Monday-Training ride. High cadence, short duration. I stayed a gear or two down and just tried to get my legs going faster. I got a hot spot on the lateral aspect of the Right foot, and my feet were very uncomfortable. I need new shoes. I ran out of light too. I am ready for the time to change. Cardio was very good legs were pooped. 17 miles in 1:04. 15.4 mph average.
Tuesday-3 mile run. Finally training run. Not worried about calf, just running. Me and sully out and about. His loose leash running is getting to be pretty good. He is not as well behaved on different routes but he gets it together. He has a tendency to drag ass when he is curious. Sometimes he pushes me, sometimes I pull him. He is a good partner.
Wednesday-Core. I have incorporated the UNLV track team core program by Khadevis Robinson. He is a big proponent of training fast to run fast and believes that you must have the strength to do so. It is challenging.
Thursday-Training Run. 4 miles. Sully's longest run to date. He was pooped the last 1/2 mile. I felt awesome. I ran my regular 4 mile loop prior to the marathon and I couldnt keep the pace I kept today. I am able to get to the top of these hills, recover, and then pick it up down. After looking at the splits it turned out to me a progression run. With the last mile in 8:50. That even includes the 1/4 mile up to my house that is quite a finish. A kick builder of a hill on the way home.

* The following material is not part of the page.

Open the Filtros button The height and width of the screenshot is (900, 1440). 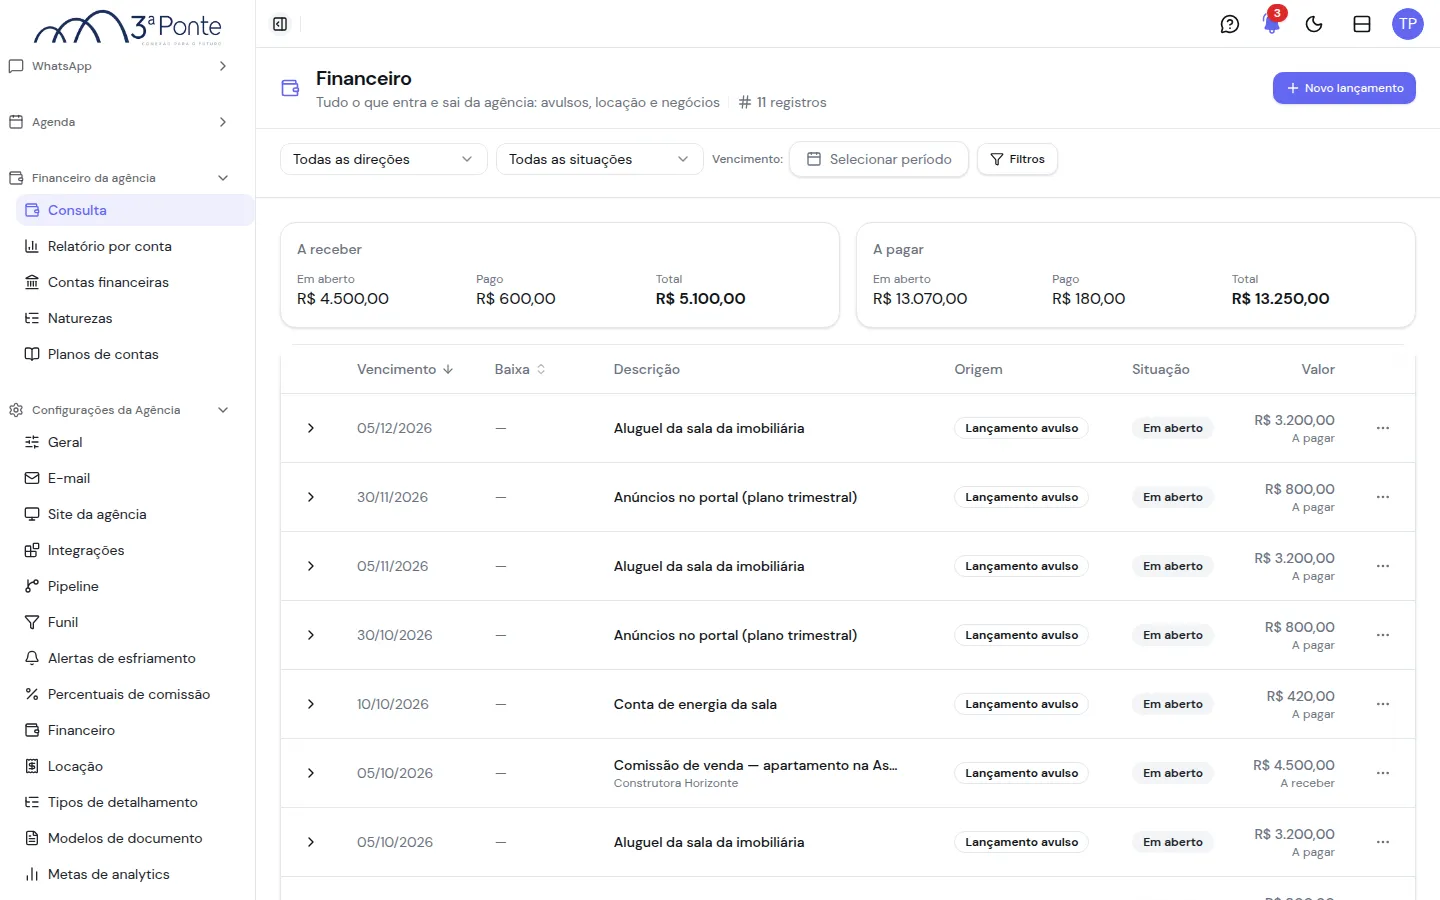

Saturday-Long Run. 6 miles. 3.5 with sully and 2.5 without him. I thoroughly enjoyed myself. I havent had that good of a run in a long time. Sully wasnt feeling it and he kept me slow. Once I dropped him off I was able to take off. I felt strong. Not terribly faster although that might not be fair. The courses are very different out here so I cannot compare times. I did find a rather flat road. I did have a second of calf fatigue that was eery familiar but recovered very quickly. I had slight leg soreness and It was amazing to have some quad soreness. Seems like a long time since I ran hard enough to get some muscle work.

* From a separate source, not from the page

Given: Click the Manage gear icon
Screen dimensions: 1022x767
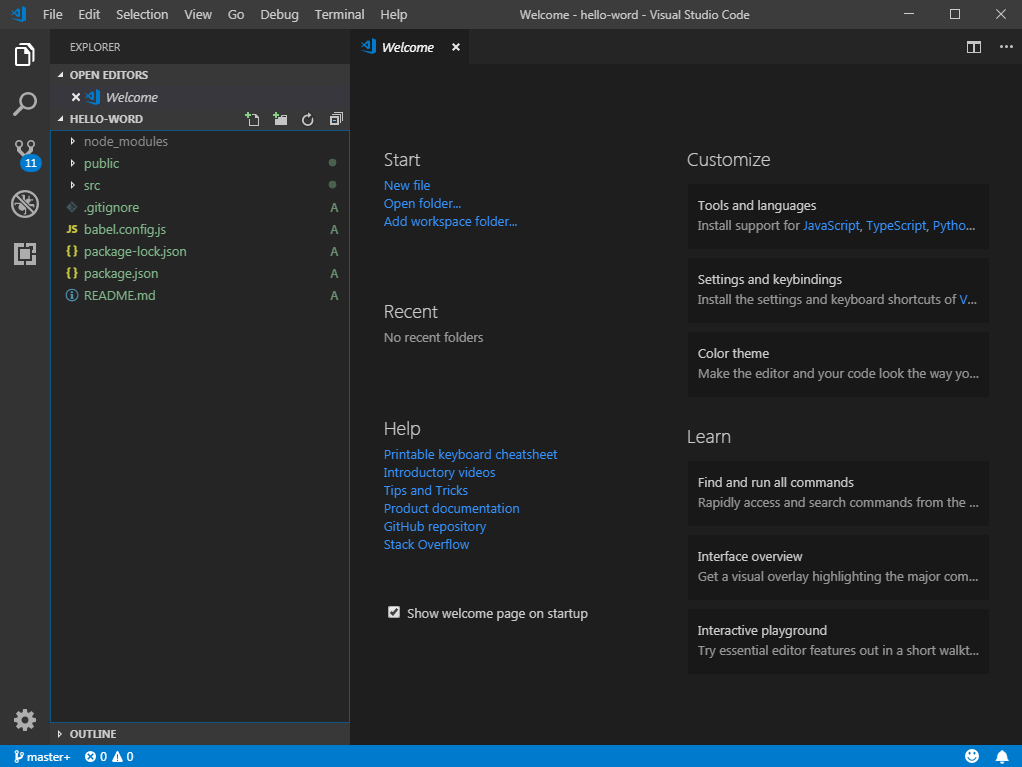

Sunday-Long ride. The entire olympic bike course. My goal was to attack the downs and pace the ups. Not too fast, not too slow on the ups. I put my new shoes to work. Last years race time was 1:38:26. Today I did the same course in 1:38:52. I wasnt even pushing it. I am amazed by that. My legs are tired and sore but I didnt even mash. I am happy with that. 26 miles at 15.6 mph. Quote:

“A cookbook must have recipes, but it shouldn't be a blueprint. It should be more inspirational; it should be a guide.”
Thomas Keller

No schedule, no plan just get out there and go. Feels good.